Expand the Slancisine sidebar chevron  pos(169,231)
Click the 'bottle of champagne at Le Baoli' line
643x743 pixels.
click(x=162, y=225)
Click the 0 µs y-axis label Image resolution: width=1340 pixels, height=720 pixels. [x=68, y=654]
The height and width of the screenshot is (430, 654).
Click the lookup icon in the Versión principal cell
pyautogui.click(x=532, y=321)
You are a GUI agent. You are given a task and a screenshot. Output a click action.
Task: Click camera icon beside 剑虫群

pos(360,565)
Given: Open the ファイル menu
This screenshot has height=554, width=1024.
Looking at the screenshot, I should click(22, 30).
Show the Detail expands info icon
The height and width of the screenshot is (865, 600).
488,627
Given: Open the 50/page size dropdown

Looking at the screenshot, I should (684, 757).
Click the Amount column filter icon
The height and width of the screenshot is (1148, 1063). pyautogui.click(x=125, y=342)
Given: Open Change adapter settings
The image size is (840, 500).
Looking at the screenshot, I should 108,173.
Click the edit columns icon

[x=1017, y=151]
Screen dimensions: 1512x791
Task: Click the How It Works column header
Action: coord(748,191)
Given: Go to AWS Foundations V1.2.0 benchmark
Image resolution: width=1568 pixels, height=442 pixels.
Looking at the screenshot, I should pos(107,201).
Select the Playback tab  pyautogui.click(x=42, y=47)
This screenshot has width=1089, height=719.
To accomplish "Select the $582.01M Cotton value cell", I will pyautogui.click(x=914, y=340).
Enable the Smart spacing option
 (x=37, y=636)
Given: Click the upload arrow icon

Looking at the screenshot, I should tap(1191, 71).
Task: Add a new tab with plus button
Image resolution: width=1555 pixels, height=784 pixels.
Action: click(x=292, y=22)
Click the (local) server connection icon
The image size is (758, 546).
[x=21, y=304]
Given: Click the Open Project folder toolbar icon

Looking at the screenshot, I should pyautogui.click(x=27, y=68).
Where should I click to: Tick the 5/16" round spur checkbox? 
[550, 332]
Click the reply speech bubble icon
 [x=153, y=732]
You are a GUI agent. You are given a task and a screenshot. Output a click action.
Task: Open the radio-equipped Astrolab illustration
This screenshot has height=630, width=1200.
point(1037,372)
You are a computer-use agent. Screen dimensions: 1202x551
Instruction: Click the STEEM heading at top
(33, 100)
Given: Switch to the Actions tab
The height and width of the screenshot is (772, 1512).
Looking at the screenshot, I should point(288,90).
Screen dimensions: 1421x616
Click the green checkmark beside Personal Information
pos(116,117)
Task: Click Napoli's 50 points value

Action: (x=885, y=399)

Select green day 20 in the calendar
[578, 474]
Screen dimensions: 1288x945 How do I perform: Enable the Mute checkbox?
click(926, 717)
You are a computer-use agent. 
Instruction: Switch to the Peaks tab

▸ Exercise requirements: Give the full listing above again, exactly as it was presented.

▸ Response to this exercise:
Expand the Slancisine sidebar chevron  pos(169,231)
Click the 'bottle of champagne at Le Baoli' line
643x743 pixels.
click(x=162, y=225)
Click the 0 µs y-axis label Image resolution: width=1340 pixels, height=720 pixels. [x=68, y=654]
The height and width of the screenshot is (430, 654).
Click the lookup icon in the Versión principal cell
pyautogui.click(x=532, y=321)
You are a GUI agent. You are given a task and a screenshot. Output a click action.
Task: Click camera icon beside 剑虫群

pos(360,565)
Given: Open the ファイル menu
This screenshot has height=554, width=1024.
Looking at the screenshot, I should click(22, 30).
Show the Detail expands info icon
The height and width of the screenshot is (865, 600).
488,627
Given: Open the 50/page size dropdown

Looking at the screenshot, I should (684, 757).
Click the Amount column filter icon
The height and width of the screenshot is (1148, 1063). pyautogui.click(x=125, y=342)
Given: Open Change adapter settings
The image size is (840, 500).
Looking at the screenshot, I should 108,173.
Click the edit columns icon

[x=1017, y=151]
Screen dimensions: 1512x791
Task: Click the How It Works column header
Action: coord(748,191)
Given: Go to AWS Foundations V1.2.0 benchmark
Image resolution: width=1568 pixels, height=442 pixels.
Looking at the screenshot, I should pos(107,201).
Select the Playback tab  pyautogui.click(x=42, y=47)
This screenshot has width=1089, height=719.
To accomplish "Select the $582.01M Cotton value cell", I will pyautogui.click(x=914, y=340).
Enable the Smart spacing option
 (x=37, y=636)
Given: Click the upload arrow icon

Looking at the screenshot, I should tap(1191, 71).
Task: Add a new tab with plus button
Image resolution: width=1555 pixels, height=784 pixels.
Action: click(x=292, y=22)
Click the (local) server connection icon
The image size is (758, 546).
[x=21, y=304]
Given: Click the Open Project folder toolbar icon

Looking at the screenshot, I should pyautogui.click(x=27, y=68).
Where should I click to: Tick the 5/16" round spur checkbox? 
[550, 332]
Click the reply speech bubble icon
 [x=153, y=732]
You are a GUI agent. You are given a task and a screenshot. Output a click action.
Task: Open the radio-equipped Astrolab illustration
This screenshot has height=630, width=1200.
point(1037,372)
You are a computer-use agent. Screen dimensions: 1202x551
Instruction: Click the STEEM heading at top
(33, 100)
Given: Switch to the Actions tab
The height and width of the screenshot is (772, 1512).
Looking at the screenshot, I should point(288,90).
Screen dimensions: 1421x616
Click the green checkmark beside Personal Information
pos(116,117)
Task: Click Napoli's 50 points value

Action: (x=885, y=399)

Select green day 20 in the calendar
[578, 474]
Screen dimensions: 1288x945 How do I perform: Enable the Mute checkbox?
click(926, 717)
You are a computer-use agent. 
Instruction: Switch to the Peaks tab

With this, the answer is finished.